— begin RECORD EXCERPTS —
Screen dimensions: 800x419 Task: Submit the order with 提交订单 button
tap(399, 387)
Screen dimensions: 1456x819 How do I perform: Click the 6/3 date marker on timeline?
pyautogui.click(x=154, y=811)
— end RECORD EXCERPTS —
— begin RECORD EXCERPTS —
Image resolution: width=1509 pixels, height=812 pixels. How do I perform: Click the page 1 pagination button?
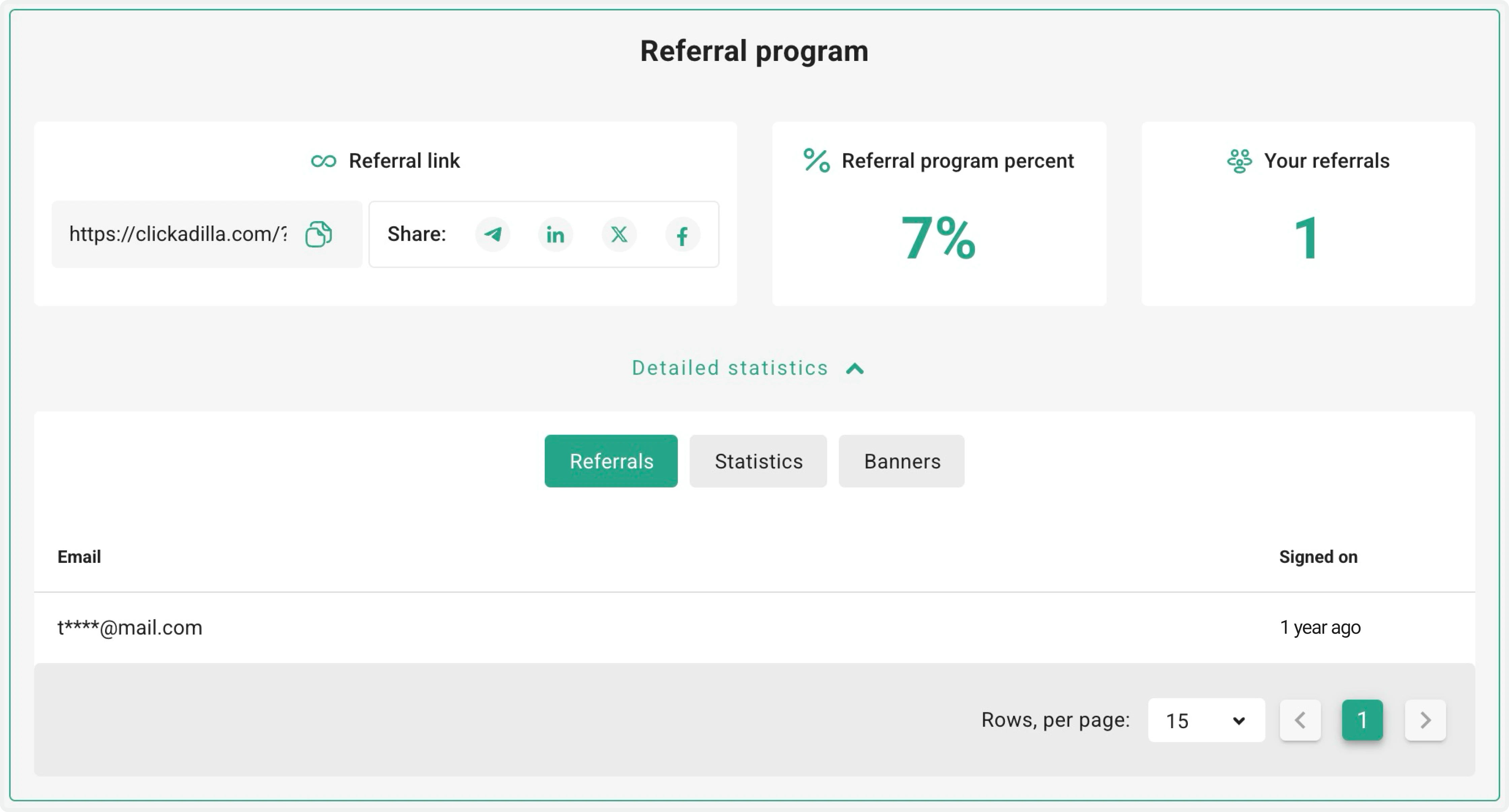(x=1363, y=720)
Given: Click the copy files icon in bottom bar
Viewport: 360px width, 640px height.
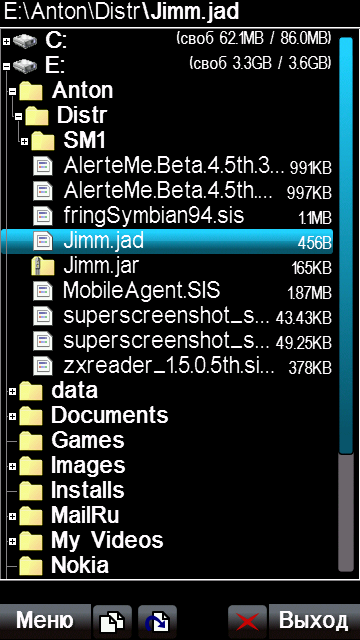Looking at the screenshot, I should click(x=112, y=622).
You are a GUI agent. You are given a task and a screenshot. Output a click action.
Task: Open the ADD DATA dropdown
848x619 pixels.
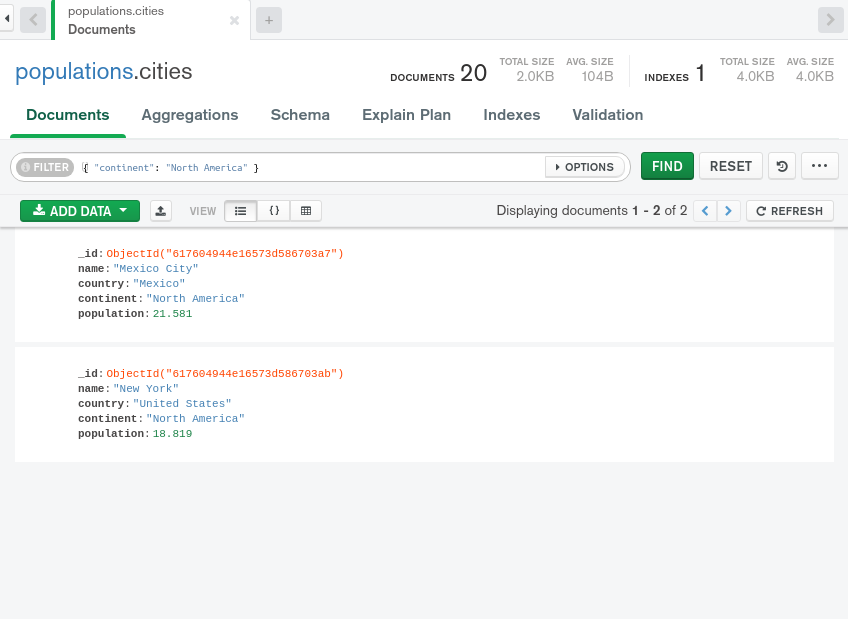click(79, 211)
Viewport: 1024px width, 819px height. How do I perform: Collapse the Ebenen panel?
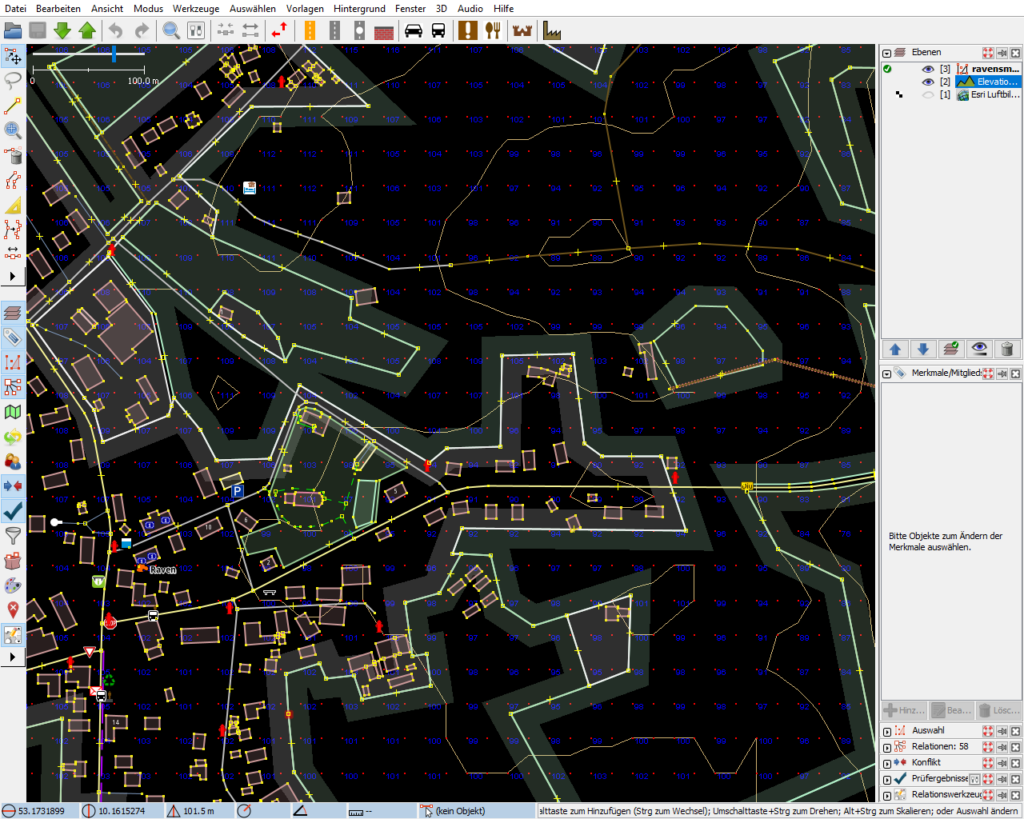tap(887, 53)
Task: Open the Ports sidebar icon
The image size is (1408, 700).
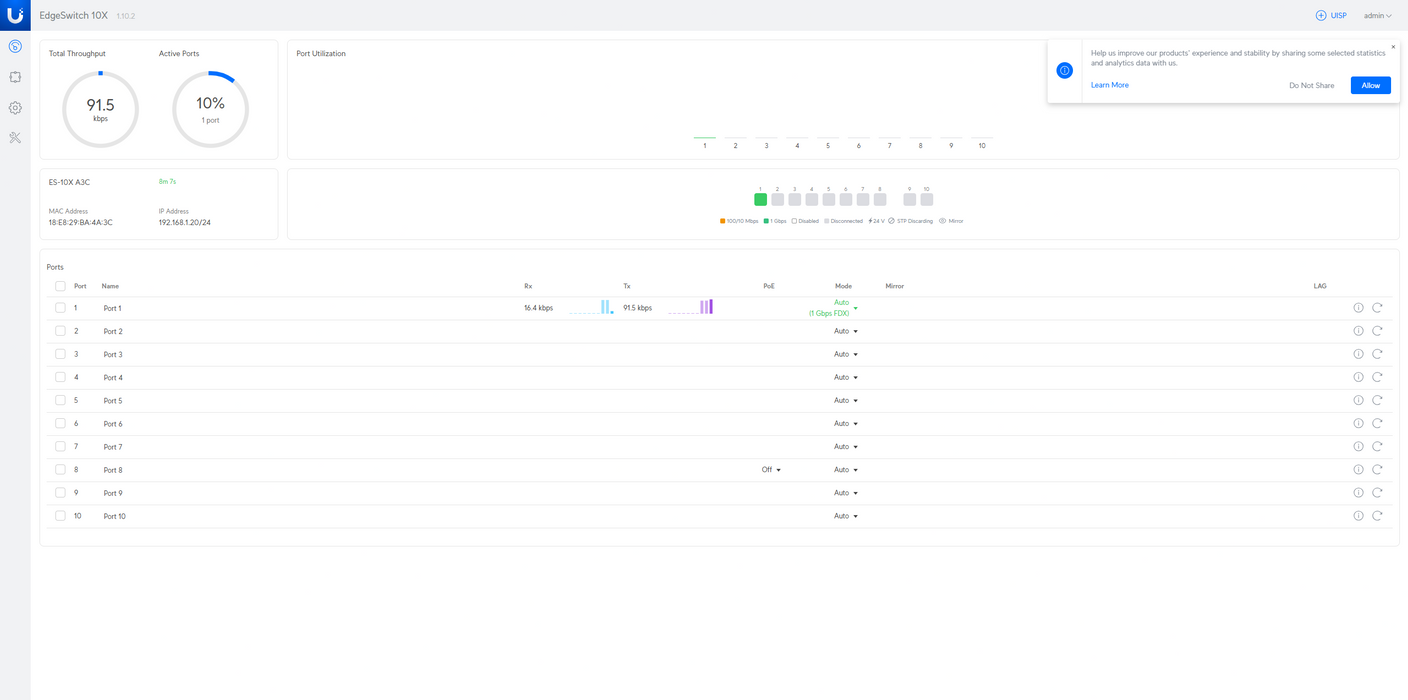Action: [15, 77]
— end RECORD EXCERPTS —
▸ WHAT IS EXPECTED
List every line of the rows above that contains the word "button", copying each line in full.

▸ RESPONSE
Screen dimensions: 800x419 Task: Submit the order with 提交订单 button
Image resolution: width=1509 pixels, height=812 pixels. How do I perform: Click the page 1 pagination button?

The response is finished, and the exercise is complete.